I think of Excel as the original low code development platform. It is not web-based or enterprise-friendly, but it is quite easy to get logic into it and has been the go-to tool for many years. We see some sophisticated spreadsheets which almost behave like apps—with the buttons, pull-downs, and so on. You can actually build a decent app in Excel—especially if you’re prepared to learn Visual Basic. However, spreadsheets are desktop apps at best—they are not web-based, lack authentication, version control, intellectual property security, and users’ data all too often ends up in local spreadsheets instead of in a central database—in other words, spreadsheets are not enterprise-grade.Yet the use of Excel is growing—possibly because most low code platforms are not as powerful and flexible as Excel when it comes to defining complicated logic.
I think EASA can be regarded as a sort of bridge between low code and Excel. It brings the benefits of a low code platform (enterprise friendly, database-backed, authentication, version control, etc.), but it does allow you to leverage the power and flexibility of Excel.
How does EASA work?

--

__Complete the following__
1. Repeat, word for word, the part of the passage on Excel and low code that opens with the words containing "I think EASA" and closes with "does EASA work?".
2. Carry on the passage about Excel and EASA after its last line, "How does EASA work?"

__Available data__
--

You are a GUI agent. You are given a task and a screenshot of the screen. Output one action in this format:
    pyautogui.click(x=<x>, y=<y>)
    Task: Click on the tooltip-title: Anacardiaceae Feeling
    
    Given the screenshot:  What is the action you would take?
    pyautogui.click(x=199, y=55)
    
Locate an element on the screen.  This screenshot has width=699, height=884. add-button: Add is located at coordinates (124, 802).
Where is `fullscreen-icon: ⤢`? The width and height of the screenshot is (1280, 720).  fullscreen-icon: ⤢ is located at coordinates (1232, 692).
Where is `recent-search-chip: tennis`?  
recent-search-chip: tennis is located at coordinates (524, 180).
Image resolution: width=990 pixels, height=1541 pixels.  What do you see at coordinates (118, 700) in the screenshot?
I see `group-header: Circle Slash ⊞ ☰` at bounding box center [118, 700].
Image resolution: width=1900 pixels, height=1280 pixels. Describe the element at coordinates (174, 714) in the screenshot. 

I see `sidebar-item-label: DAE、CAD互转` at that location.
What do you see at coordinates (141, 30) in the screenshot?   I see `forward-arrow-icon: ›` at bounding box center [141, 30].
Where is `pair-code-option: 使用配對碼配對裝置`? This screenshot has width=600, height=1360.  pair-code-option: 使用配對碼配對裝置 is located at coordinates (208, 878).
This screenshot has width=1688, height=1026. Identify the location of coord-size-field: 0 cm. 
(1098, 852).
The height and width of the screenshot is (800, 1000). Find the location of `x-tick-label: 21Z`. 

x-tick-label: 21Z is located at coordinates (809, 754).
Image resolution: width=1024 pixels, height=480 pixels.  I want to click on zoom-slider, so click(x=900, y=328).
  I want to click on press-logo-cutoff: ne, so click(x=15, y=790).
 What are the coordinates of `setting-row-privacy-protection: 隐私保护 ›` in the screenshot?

--

__Written answers__
1.
I think EASA can be regarded as a sort of bridge between low code and Excel. It brings the benefits of a low code platform (enterprise friendly, database-backed, authentication, version control, etc.), but it does allow you to leverage the power and flexibility of Excel.
How does EASA work?

2.
With EASA, you can deploy an app by simply pointing our Excel Wizard to your template spreadsheet, and defining which parts of the spreadsheet you wish to expose to users in a web app. EASA then auto-creates a web app. By default, the app will look quite similar to the original spreadsheet, or there is the option of using CSS to make the app look and feel completely custom. The web app performs exactly as the spreadsheet, because the master spreadsheet is copied to the server and acts as a logic engine for the app; the logic does not have to be redefined. So, all the functionality of Excel can be reproduced in the web app—including VB and macros. For many use-cases, this is far superior to other approaches for sharing spreadsheets such as network drives or SharePoint, and allows multiple users to use the app at any time. Every time a user saves a case, the informationis saved back to a database. So if you have a 100 people using a pricing spreadsheet for example, the data is automatically saved in a database. Therefore, generating a report—say, the total amount of business quoted based on region, or line of business—becomes trivial.
EASA makes Excel behave like an enterprise application
Like many organizations, LeasePlan NZ has core systems supplemented by many desktop solutions such as spreadsheets. Many of these “end-user developed” solutions did not measure up in this age of increasing focus on compliance and both regulatory and business control.
LeasePlan has used EASA to build around 20 applications to date. Where requirements are well defined, it has been found that moderately complex applications can usually be built with about 20 hours of work effort. This validates the tremendous benefit of re-using knowledge already in the business in the form of Excel spreadsheets.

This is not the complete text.